No que diz respeito ao ministério das mulheres, escrevi novamente que, pelo meu conhecimento bíblico limitado, não vejo objeção. A Igreja deve perguntar o que Jesus faria hoje e não apenas o que ele fez então. E na entrada do Vaticano, em vez do texto que “tu és Pedro…”, outro texto, também de São Mateus, seria muito melhor: “Por que é que vocês também desobedecem ao mandamento de Deus em nome da tradição de vocês?”. Precisamos muito mais dessas palavras hoje.
Mas acrescento que não se trata de sacerdotisas mulheres, como alguns dizem. Os sacerdotes na Igreja não são eles nem elas, mas apenas Jesus Cristo e o “povo sacerdotal”: essa é a linguagem do Novo Testamento. Esse falso título sacerdotal está na raiz da praga clericalista tão vilipendiada por Francisco.
Trata-se, portanto, do acesso das mulheres não ao sacerdócio, mas ao ministério eclesial (chame-o sacerdócio, cura de almas ou outro nome melhor). É até provável que a abolição do termo “padre” (substituído por “pastor” que não sei se hoje é o mais adequado) foi algo que facilitou o acesso das mulheres ao ministério nas igrejas da Reforma. No pouco contato que tive com dois ou três pastores protestantes alemães, pensei ter visto até que ponto as mulheres (quando estão de bom humor) são capazes de criar comunhão [1]. E, em última análise, é disso que trata a presidência da Eucaristia, bem como a presidência da comunidade: criar comunhão.
Também me parece que a atitude de algumas feministas norte-americanas de não comungar enquanto um homem está rezando a missa prejudica a própria causa que querem defender porque coloca o interesse próprio (por mais legítimo que seja) à frente de algo tão sério como a Eucaristia. É semelhante à atitude que tenho visto por aqui de algumas pessoas que, se não recebem a comunhão na boca, saem sem receber a comunhão...
Dito isso, devo acrescentar também que não entendo como João Paulo II e Bento XVI puderam ter tanta certeza de que o acesso das mulheres ao ministério é “contrário à vontade de Deus”. A vontade de Deus é algo intrinsecamente comunitário (ou a ser buscado comunitariamente). E ambos os papas devem ter lembrado como Pio IX proclamou que era “contra a vontade de Deus” que ele renunciasse aos estados papais [2]; que era contrário à vontade de Deus que o papa se reconciliasse com o mundo moderno [3] (pelo qual João XXIII e o Vaticano II violaram seriamente a vontade de Deus); como Gregório XVI proclamou em 1832 que era contrário à vontade de Deus que a Polônia resistisse à invasão russa (uma resistência da qual participaram clérigos e bispos)... vontade de Deus e que a abolição da circuncisão rompeu a comunhão eclesial. Hoje todas essas exigências nos parecem elementares e não nos criam problemas. Mas então seus detratores as viram como algo tão sério e inaudito como seus detratores vivem o ministério das mulheres hoje.

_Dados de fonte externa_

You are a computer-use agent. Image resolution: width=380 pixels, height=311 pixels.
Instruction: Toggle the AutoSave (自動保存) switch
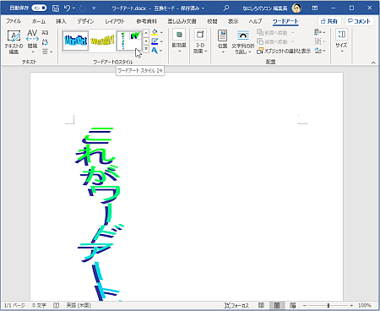tap(39, 8)
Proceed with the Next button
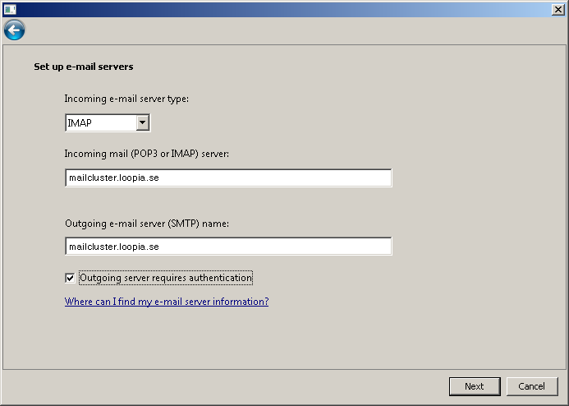Image resolution: width=569 pixels, height=406 pixels. click(475, 386)
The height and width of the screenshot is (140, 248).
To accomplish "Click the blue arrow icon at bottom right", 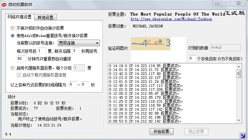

Por favor, então! A vontade de Deus e a comunhão eclesial são algo muito sério para nos identificarmos simplesmente com a minha posição pessoal. Eles são algo que deve ser buscado entre todos.
E termino com duas frases de Karl Rahner escritas há 50 anos: “se a Igreja não consegue encontrar um número suficiente de líderes comunitários sem renunciar ao celibato, então é evidente que deve renunciar a essa obrigação do celibato”. E sobre a ordenação de mulheres: “fundamentalmente, não vejo razão para responder negativamente a essa pergunta” [4].
Se o anterior afetar o conteúdo dessas demandas, permita-se também uma palavra sobre sua oportunidade. É este o momento de os reivindicar e reivindicá-los com urgência, quando eles estão esperando há muito tempo? Isso não poderia criar uma dificuldade adicional para as reformas de Francisco e se tornar um fator que reforça a oposição sem precedentes e o trabalho dissimulado contra ele, de toda a direita eclesial e norte-americana?
Esta pergunta me sugere a dolorosa experiência vivida quando jovem com o Chile de Allende. O “pinochetazo” foi obra dos EUA; mas foi facilitado pela impaciência e imaturidade daquele MIR (Movimento da Esquerda Revolucionária), determinado a pedir a lua quando fosse dia e o sol quando fosse noite; e que criou mais problemas para Allende do que ele já tinha. Há também um fundamentalismo de esquerda que se recusa a aprender essas lições.
“Acabar com a fome também é uma questão de sinodalidade” alguém disse esses dias pelos canais do Religión Digital. Em La Cañada Real, na periferia de Madri, estão sem eletricidade há um ano. Ajudar a consertar isso também é tarefa da Igreja (embora mais indireta) e é mais urgente do que ter uma mulher presidindo a Eucaristia. Jesus parece ter distinguido muito bem entre coisas que não podem esperar, mesmo que seja sábado (como a saúde daquela mulher em Lucas 13) com outras que podem esperar, mesmo que os Apóstolos o deixasse mais impaciente.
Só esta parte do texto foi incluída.